### Problem statement
Could you count the lines in the data that contain "business"? Reply with the number only.

### Records for the task
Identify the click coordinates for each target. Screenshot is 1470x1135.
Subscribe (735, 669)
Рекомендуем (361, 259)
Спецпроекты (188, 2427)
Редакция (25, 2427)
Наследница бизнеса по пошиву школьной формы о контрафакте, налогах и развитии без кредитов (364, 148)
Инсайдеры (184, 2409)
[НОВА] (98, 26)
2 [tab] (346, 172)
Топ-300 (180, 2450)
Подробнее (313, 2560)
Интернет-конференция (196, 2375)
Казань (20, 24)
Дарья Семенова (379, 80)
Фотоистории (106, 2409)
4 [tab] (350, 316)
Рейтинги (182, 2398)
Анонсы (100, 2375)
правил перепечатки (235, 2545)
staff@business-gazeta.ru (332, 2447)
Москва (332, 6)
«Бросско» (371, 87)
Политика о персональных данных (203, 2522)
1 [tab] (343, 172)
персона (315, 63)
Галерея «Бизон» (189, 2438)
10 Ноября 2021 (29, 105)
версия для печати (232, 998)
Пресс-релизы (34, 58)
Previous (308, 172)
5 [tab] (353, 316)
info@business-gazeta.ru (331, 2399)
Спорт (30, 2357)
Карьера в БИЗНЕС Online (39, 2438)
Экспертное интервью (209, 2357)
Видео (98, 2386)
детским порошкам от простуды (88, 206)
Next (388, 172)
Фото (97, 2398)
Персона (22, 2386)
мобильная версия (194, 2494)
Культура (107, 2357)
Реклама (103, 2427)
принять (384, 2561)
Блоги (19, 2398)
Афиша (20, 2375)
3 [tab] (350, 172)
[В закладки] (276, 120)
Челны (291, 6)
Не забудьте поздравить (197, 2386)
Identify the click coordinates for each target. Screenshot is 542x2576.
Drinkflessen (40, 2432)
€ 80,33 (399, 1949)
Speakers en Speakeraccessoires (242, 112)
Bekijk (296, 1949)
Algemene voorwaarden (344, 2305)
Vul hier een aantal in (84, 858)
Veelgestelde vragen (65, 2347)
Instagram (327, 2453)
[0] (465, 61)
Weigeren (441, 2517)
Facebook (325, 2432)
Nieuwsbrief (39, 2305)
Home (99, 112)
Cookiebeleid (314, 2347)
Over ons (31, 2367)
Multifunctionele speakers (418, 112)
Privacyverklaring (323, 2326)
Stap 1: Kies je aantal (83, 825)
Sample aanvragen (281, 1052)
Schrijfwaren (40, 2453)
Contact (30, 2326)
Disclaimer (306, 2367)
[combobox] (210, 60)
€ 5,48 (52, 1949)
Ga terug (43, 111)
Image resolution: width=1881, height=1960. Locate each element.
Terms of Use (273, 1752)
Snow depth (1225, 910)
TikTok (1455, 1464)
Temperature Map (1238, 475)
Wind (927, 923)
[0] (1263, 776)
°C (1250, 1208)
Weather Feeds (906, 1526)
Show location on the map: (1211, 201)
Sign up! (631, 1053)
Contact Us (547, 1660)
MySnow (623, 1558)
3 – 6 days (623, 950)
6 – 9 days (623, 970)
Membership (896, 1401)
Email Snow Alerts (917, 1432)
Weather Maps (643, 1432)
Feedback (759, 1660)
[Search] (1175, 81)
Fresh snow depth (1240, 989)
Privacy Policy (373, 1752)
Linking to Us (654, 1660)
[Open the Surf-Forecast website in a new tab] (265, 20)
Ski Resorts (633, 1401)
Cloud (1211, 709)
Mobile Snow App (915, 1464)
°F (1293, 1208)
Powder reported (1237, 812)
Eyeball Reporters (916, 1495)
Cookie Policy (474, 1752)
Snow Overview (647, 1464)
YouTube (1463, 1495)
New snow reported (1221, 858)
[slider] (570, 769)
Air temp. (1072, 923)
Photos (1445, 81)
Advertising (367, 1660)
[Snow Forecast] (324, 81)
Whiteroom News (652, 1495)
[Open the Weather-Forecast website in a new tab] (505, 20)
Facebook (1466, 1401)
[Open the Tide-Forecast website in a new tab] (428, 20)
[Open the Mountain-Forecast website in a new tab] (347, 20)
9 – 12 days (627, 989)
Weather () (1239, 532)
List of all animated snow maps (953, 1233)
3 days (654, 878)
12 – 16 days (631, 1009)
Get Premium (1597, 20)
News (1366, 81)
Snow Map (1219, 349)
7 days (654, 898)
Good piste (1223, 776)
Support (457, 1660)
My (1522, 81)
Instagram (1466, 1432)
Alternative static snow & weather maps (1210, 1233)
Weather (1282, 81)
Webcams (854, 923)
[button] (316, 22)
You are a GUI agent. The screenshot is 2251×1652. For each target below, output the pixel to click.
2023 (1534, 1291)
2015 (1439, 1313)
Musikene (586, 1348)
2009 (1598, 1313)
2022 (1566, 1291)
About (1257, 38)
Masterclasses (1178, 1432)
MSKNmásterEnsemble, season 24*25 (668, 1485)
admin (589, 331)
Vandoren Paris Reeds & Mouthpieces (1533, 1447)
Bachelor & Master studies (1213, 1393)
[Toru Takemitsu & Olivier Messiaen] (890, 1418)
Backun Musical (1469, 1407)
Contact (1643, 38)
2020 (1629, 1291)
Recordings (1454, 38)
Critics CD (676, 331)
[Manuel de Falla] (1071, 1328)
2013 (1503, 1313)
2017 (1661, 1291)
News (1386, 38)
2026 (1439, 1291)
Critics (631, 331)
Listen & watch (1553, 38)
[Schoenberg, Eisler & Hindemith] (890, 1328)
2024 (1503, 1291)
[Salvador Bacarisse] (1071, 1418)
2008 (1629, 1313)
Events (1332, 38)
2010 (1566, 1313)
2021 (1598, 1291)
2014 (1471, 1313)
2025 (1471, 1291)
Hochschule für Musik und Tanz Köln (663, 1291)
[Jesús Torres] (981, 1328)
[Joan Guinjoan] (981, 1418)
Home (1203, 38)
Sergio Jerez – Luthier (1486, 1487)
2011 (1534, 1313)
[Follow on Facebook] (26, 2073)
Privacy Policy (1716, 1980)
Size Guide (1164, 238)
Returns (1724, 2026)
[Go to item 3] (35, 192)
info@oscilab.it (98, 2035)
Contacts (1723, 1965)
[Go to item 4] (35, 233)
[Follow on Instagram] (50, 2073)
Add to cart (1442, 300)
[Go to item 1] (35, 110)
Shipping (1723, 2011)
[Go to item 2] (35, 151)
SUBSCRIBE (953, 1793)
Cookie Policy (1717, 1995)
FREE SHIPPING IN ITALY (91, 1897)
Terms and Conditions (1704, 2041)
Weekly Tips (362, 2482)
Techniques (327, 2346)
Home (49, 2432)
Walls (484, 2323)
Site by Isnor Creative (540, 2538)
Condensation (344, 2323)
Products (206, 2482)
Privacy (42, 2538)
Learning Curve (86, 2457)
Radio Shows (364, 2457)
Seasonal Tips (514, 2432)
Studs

### Exercise output
2